Kaktovik mayor backs Arctic refuge drilling, Gwich'in warn of caribou harm
Kaktovik and North Slope leaders are betting on ANWR drilling for jobs and borough revenue, while Gwich'in warn the Porcupine caribou herd could pay the price.

North Slope Borough leaders and officials tied to Kaktovik are once again backing Arctic refuge drilling, arguing the coastal plain could bring jobs, lease money and oil-tax revenue into a borough where energy still underwrites basic services. The fight has become a direct local balance sheet question: whether development in the Arctic National Wildlife Refuge will strengthen Kaktovik and the North Slope, or place the Porcupine Caribou Herd’s calving grounds at greater risk.
Kaktovik, the only community inside ANWR, sits at the center of that split. Alaska Public Media has reported that the North Slope Borough, Arctic Slope Regional Corp., Kaktovik Inupiat Corp. and Voice of Arctic Iñupiat have supported drilling, framing the issue as self-determination for Iñupiat communities. Supporters say oil taxes help sustain essential services in the northernmost borough, and Alaska officials have long argued the refuge could deliver jobs and wider economic gains.

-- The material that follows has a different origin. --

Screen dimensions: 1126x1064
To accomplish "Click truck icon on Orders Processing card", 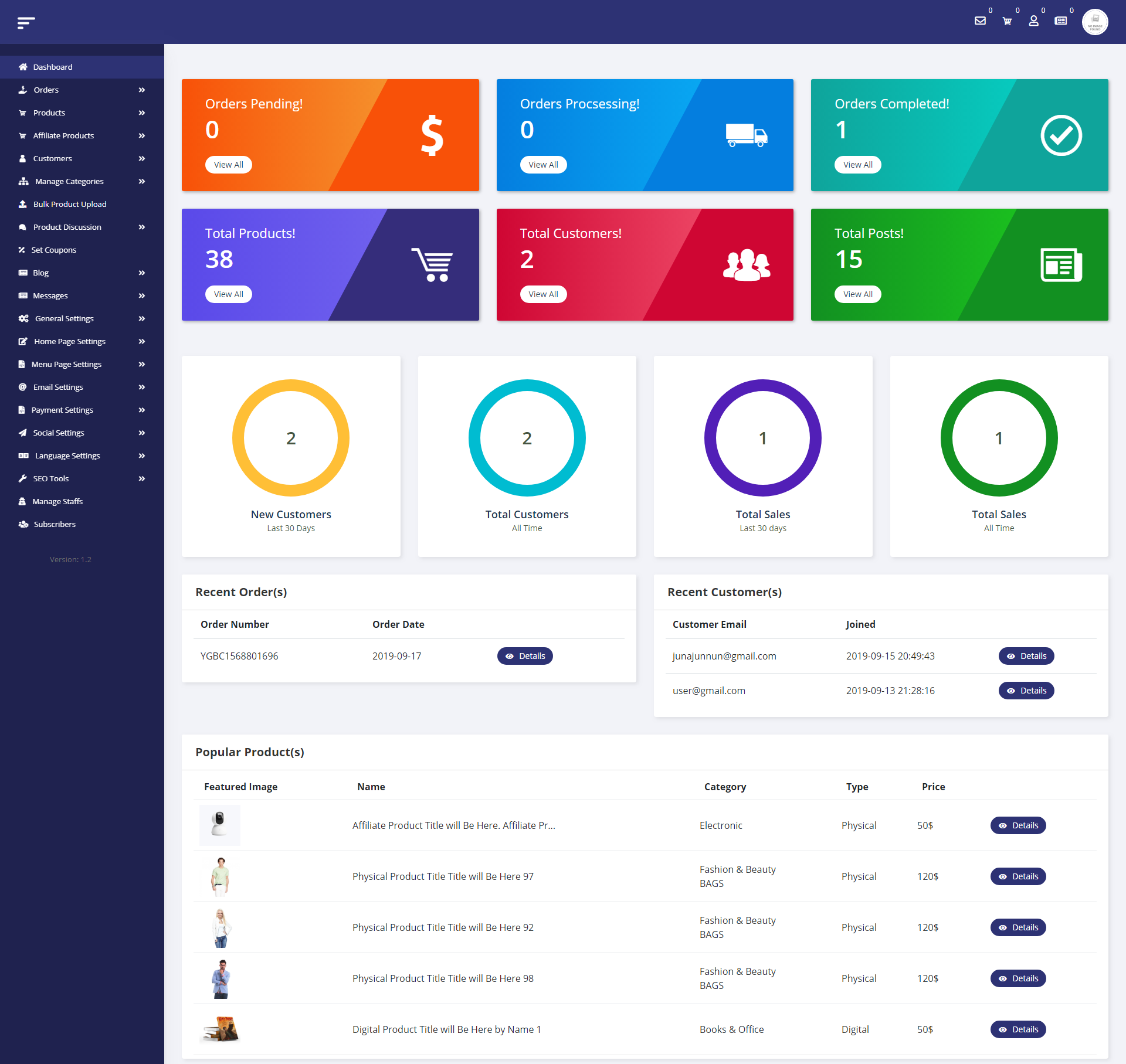I will tap(746, 135).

The stakes are not theoretical. In January 2025, Alaska Public Media reported the state expected more than $1 billion in lease revenues, plus royalty payments and indirect economic benefits, from ANWR development. The state-owned Alaska Industrial Development and Export Authority voted in late 2024 to spend up to $20 million to prepare a possible bid, then approved up to $750,000 more for legal help tied to ANWR and the Ambler Road. For a region still heavily dependent on oil infrastructure, those investments signal how much state and local officials are willing to wager on the refuge.
The federal government has reopened the door again. The Bureau of Land Management issued a call for nominations on Feb. 4, 2026, and opened a 30-day public comment period for the next lease sale, the first of four sales required through 2035 under the One Big Beautiful Bill Act signed in July 2025. Each sale must offer at least 400,000 acres. After Interior reversed Biden-era protections in October 2025, the department said the refuge’s entire 1.56-million-acre coastal plain was open to leasing.

But the recent record has not inspired confidence among critics or industry. The first ANWR lease sale, held Jan. 6, 2021, drew little bidding and no major oil company bids, with most activity coming from AIDEA. A second sale in January 2025 drew no bids at all. Interior said the lack of bids reinforced its view that drilling in ANWR was bad policy, while Gwich'in Athabascan communities near the southern edge of the refuge continued to argue that any lease sale threatens the Porcupine Caribou Herd and the calving grounds their villages depend on. The next sale will test whether the refuge can finally produce the revenue and activity supporters have promised, or whether the political divide is also an economic dead end.